The 2021 CIAA basketball tournament week, which begins Tuesday, won’t have basketball, but it will have almost everything it’s always had during its 76-year history. And, it will have a new host city: Baltimore.
The tournament is virtual this year, so Baltimore, in its first year hosting the event after a 15-year run in Charlotte, North Carolina, will be represented virtually, right down to its downtown convention center replicated on the tournament’s virtual platform.
Officials with the conference and the city are excited now. They’re just as excited, if not more, about next year, when they fully expect to put on the show they had hoped for this year.

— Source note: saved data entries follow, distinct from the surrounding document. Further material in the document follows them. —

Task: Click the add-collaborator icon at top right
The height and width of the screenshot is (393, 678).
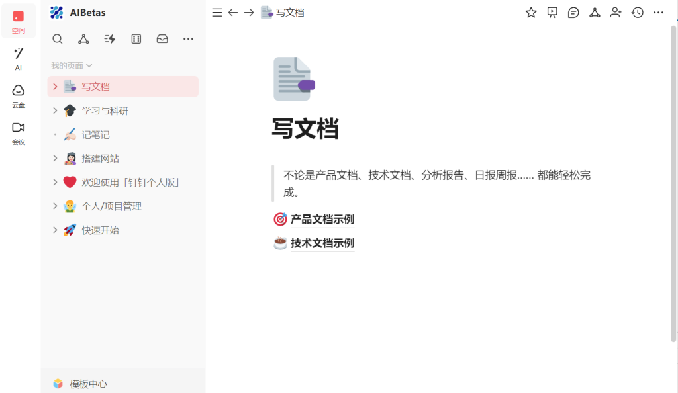Action: click(616, 12)
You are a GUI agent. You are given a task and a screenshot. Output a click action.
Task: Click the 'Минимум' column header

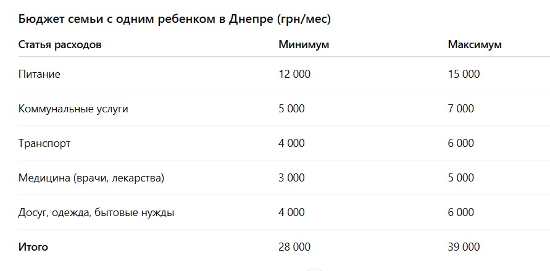304,45
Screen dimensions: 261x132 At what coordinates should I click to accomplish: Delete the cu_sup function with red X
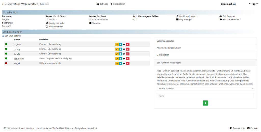127,49
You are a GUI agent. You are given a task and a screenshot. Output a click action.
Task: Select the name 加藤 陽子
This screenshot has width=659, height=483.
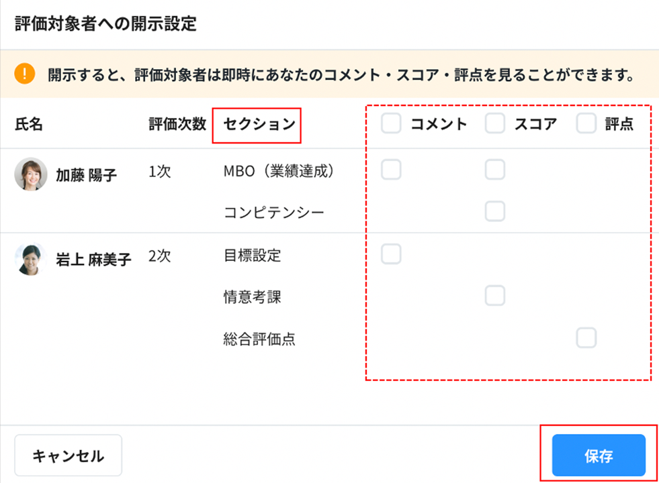coord(86,175)
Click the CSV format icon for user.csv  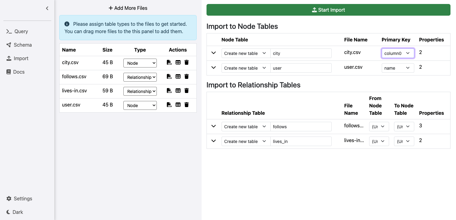point(169,105)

“Part of the message here is to pre-promote for 2022,” Al Hutchinson, the president and CEO of Visit Baltimore, said in an introductory Zoom conference on Feb. 18 for the five-day event.
“2022 is going to be mind-blowing in attendance,” Hutchinson continued, speaking of the time when presumably lockdowns and quarantines will be over and live events can resume. “By February 2022, people are going to be bursting at the seams.”
In the meantime, the 2021 tournament, dubbed the Virtual Vibe, was planned to engage students, alumni, fans and visitors who normally would flood into the city and to pull in newcomers who might consider taking part next year.
Central Intercollegiate Athletic Association (CIAA) commissioner Jacqie McWilliams described the tournament, in person and virtually, as “Black tourism,” and said that putting all the familiar elements online can’t help but boost business. Baltimore and the CIAA are aiming for 150,000 to 200,000 visitors for the 2022 tournament, McWilliams said. The 2019 tournament, the last year for which financial data is available, brought $43.7 million in direct spending to Charlotte.
This year’s version could potentially reach fans thousands of miles from the member schools, McWilliams added, but events such as the annual high school and middle school days and virtual clubhouses for each school can attract incoming students who will consider attending a historically Black university.
“We’re building out, bigger virtually, in the virtual space,” McWilliams said.
Clyde Doughty, the athletic director at host college Bowie State, said, “Thank God for technology.”
The technology helps the Baltimore visitors bureau, which collaborated with the CIAA to make the city’s footprint as visible as possible. Besides the rendition of the convention center and the city landmarks, Visit Baltimore will host an online welcome reception – DJed by MC Lyte, among others – that will include Baltimore Mayor Brandon Scott and Maryland Lt. Gov. Boyd Rutherford.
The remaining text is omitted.